AUFGABENSTELLUNG
Schreiben Sie den Abschnitt von der Zeile, die „Expand the Traces“ enthält, bis einschließlich der Zeile, die „click(684, 329)“ enthält, wortgetreu ab.

GEGEBENE ZEILEN
..............................
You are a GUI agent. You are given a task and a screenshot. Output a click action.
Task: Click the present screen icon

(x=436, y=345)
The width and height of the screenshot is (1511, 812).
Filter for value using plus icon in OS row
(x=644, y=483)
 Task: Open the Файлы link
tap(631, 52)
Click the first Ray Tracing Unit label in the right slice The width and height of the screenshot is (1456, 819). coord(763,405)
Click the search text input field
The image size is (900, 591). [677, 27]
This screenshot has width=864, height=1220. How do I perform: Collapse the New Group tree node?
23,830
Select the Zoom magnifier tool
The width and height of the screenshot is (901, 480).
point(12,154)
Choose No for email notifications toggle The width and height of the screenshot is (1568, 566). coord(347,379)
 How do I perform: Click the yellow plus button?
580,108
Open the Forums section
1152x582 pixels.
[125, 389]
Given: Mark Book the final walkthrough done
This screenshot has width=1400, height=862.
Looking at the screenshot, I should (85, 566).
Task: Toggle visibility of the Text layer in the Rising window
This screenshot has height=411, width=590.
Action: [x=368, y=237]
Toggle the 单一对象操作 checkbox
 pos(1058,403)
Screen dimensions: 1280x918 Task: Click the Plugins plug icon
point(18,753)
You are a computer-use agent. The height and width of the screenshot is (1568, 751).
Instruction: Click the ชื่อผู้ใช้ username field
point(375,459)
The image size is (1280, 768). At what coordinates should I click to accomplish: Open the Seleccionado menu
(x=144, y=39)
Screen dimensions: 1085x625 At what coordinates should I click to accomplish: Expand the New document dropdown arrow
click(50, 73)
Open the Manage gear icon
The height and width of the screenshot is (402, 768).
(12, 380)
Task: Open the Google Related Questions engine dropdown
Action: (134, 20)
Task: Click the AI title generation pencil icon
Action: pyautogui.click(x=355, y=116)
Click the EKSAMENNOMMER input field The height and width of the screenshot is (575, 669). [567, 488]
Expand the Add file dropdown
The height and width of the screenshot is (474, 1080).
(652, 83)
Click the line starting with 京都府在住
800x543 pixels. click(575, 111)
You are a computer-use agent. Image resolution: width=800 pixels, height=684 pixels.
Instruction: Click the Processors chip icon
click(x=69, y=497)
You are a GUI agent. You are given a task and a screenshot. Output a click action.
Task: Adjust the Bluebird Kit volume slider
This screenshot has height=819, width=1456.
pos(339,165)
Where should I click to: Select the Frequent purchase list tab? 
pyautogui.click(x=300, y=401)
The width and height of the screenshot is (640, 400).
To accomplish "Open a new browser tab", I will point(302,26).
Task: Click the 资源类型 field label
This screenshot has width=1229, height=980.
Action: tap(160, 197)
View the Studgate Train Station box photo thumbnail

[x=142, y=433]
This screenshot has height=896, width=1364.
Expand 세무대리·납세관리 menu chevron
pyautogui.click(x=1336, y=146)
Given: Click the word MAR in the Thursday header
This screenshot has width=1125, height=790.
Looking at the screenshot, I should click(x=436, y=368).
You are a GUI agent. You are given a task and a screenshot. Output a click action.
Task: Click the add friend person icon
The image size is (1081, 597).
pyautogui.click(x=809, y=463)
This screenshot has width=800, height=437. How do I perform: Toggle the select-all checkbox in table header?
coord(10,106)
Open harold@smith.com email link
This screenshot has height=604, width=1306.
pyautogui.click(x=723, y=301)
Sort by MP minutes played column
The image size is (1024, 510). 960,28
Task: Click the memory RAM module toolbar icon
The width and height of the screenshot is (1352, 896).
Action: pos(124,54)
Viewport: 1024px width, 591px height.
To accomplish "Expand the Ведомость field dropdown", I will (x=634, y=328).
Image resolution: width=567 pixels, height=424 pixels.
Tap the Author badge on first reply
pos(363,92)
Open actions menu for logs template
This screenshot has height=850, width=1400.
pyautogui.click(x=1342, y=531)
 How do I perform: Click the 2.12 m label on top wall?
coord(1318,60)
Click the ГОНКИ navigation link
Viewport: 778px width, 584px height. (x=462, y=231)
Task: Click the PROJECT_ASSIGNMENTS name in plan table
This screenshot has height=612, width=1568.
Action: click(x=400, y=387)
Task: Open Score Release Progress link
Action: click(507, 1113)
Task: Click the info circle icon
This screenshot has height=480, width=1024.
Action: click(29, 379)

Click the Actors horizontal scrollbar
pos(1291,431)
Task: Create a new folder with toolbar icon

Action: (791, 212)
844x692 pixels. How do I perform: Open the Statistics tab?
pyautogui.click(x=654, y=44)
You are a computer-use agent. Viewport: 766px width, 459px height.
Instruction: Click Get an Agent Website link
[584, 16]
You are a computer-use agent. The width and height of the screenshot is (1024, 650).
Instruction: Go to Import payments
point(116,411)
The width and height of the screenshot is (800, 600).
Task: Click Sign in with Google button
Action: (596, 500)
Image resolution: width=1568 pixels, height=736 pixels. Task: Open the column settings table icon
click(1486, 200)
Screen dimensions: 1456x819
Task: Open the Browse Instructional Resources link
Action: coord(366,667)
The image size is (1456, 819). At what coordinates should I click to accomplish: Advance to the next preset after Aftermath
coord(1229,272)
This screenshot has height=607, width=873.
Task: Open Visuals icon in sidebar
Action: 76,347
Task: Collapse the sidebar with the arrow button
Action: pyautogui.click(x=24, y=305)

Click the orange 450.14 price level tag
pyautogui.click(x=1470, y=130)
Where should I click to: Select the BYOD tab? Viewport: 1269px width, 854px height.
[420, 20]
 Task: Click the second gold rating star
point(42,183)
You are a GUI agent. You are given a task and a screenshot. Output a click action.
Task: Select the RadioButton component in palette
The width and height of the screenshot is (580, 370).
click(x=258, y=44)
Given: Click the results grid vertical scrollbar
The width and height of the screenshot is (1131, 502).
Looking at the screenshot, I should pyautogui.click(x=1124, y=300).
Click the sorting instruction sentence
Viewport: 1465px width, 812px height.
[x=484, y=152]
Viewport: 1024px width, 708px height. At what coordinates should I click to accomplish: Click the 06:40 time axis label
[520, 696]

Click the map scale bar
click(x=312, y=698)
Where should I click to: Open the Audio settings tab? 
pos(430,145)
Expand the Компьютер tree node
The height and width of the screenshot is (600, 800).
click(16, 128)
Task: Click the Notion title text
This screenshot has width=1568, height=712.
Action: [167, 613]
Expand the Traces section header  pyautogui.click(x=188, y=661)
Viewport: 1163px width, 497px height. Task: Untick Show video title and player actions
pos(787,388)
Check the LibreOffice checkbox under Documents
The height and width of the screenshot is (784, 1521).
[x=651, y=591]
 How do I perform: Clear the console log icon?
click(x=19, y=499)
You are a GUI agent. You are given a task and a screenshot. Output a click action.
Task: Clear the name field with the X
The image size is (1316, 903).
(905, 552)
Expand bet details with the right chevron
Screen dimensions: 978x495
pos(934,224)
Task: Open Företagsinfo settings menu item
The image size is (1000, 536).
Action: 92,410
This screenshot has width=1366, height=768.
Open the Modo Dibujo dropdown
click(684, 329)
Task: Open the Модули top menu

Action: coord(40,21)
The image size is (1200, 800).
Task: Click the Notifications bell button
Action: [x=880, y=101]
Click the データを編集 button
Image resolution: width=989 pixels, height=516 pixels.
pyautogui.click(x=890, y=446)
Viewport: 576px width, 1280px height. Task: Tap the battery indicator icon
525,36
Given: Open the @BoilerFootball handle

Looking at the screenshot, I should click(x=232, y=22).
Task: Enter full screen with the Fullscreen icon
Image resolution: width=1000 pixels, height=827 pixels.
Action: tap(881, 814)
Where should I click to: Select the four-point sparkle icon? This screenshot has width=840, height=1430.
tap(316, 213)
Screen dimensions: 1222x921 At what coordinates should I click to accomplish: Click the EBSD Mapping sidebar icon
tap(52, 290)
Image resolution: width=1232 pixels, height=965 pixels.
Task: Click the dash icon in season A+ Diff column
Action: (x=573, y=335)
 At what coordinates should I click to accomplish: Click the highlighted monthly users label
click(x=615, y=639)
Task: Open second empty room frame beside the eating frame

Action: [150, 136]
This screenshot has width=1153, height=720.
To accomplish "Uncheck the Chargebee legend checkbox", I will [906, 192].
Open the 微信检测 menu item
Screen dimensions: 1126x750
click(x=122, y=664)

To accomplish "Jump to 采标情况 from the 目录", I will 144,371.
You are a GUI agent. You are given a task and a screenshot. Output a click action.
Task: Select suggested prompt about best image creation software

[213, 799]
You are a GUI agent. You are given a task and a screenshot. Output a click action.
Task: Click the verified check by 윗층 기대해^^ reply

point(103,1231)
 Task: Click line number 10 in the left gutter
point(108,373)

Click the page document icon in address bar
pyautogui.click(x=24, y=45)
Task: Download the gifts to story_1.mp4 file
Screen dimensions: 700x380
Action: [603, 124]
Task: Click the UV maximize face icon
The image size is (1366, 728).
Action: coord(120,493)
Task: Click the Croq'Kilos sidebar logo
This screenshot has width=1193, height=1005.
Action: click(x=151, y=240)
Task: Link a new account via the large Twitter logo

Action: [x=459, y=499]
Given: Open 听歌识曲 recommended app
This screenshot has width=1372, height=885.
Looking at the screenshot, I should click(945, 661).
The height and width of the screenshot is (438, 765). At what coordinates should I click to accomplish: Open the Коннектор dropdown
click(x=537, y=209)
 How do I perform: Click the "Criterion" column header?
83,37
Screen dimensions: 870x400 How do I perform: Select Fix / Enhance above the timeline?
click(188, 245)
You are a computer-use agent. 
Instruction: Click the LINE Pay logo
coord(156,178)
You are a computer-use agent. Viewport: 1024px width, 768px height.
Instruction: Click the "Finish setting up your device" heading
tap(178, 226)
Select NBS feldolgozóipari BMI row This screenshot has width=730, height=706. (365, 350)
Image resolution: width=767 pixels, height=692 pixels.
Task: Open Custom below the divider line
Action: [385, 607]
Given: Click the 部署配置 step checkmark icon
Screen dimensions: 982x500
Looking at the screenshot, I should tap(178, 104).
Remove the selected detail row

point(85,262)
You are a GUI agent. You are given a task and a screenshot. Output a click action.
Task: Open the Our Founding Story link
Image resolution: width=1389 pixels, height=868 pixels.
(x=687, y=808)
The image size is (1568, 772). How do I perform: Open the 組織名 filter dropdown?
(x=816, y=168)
..............................
LÖSUNG
Expand the Traces section header  pyautogui.click(x=188, y=661)
Viewport: 1163px width, 497px height. Task: Untick Show video title and player actions
pos(787,388)
Check the LibreOffice checkbox under Documents
The height and width of the screenshot is (784, 1521).
[x=651, y=591]
 How do I perform: Clear the console log icon?
click(x=19, y=499)
You are a GUI agent. You are given a task and a screenshot. Output a click action.
Task: Clear the name field with the X
The image size is (1316, 903).
(905, 552)
Expand bet details with the right chevron
Screen dimensions: 978x495
pos(934,224)
Task: Open Företagsinfo settings menu item
The image size is (1000, 536).
Action: 92,410
This screenshot has width=1366, height=768.
Open the Modo Dibujo dropdown
click(684, 329)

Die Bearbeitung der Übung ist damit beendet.